What is a fact table: a fact table contains the surrogate keys from the dimension tables as foreign keys and the measures to be reported.

What is an aggregate table: when we need to aggregate the fact table data for a higher level of granularity(say fact table is loaded on a daily basis but the aggregate needs to be on a monthly basis), we then generate aggregate tables. This operation normally entails performing sum, average operations on the measures in the fact table and grouping by dimension entities.

Complications with star schemas: the following are the complications that could be possible due to star schema.

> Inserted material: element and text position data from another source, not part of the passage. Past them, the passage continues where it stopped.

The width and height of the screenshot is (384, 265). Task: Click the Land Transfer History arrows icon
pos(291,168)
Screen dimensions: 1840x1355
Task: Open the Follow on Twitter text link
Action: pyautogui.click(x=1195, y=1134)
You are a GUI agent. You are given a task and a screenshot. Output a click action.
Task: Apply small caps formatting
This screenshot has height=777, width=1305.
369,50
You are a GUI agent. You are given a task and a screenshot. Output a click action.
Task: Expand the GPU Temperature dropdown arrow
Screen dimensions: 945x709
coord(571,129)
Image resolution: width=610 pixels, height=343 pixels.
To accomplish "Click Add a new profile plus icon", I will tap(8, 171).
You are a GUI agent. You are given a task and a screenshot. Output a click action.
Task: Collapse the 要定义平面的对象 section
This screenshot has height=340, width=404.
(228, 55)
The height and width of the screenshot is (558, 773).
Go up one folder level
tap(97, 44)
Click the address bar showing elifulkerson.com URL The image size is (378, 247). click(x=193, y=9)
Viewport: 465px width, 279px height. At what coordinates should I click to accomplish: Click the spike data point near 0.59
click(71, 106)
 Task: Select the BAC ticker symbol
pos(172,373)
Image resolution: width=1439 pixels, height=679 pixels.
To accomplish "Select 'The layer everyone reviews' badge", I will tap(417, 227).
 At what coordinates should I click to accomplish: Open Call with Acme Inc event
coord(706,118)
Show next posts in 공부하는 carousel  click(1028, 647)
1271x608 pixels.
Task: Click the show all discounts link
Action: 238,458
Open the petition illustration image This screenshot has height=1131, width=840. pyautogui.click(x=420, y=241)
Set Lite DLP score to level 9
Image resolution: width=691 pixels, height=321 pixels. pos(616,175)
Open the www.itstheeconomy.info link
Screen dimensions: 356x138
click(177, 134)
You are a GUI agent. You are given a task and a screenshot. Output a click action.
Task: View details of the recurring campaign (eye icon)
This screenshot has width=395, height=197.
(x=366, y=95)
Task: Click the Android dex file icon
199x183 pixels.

Dimension tables could become very large. This could result in slow speed of reporting.
The need of the end client is to do cross domain reporting. In such cases reports from multiple star schemas shall need to be generated resulting in complications for report development. The load on reporting tool shall be more resulting in slower speed of analysis with large data set.
Measures from multiple fact tables need to be analyzed by common dimension entities. This results in ‘chasm trap’. In such a scenario, the path of the querying needs to be determined. This results in reduction in adhoc capabilities for reporting analysis.

Snowflake Schema

Snowflake schemas: many a times the end client would like the database to be reported from to be in the 3^rd normal form itself. This could be desired in the following cases:

The reporting layer to be generated should be a reflection of the transaction tables which are already normalized.
The dimension tables could become very large.
The dimension tables could be sparsely populated.
The end client is using OLAP tool in which sql queries are to be used to populate the cubes. In such cases snowflake schema might be a good option.
The end client desires to have a look at the data sets from multiple angles in a single query or view. This is facilitated by usage of OLAP tools. In such a scenario snowflake schema should be a good option.

Complications with snowflake schema: when we use the snowflake schema we could have the following issues in analysis.

Fan trap: say I have 3 tables: A,B and C. A has one to many relationship with B. B has one to many relationship with C. For a particular analysis, we pick up a dimension entities from A and B and measures from B and C. In the consolidated report, the sum or the count of measures from B shall be inflated. In order to solve this problem, we will have to generate a copy of B(alias), do the analysis of A and B in one query and A,B,C in second query(this query shall have dimension objects from A and B and measures from C only).
The speed of querying could be slow if a large number of tables are involved.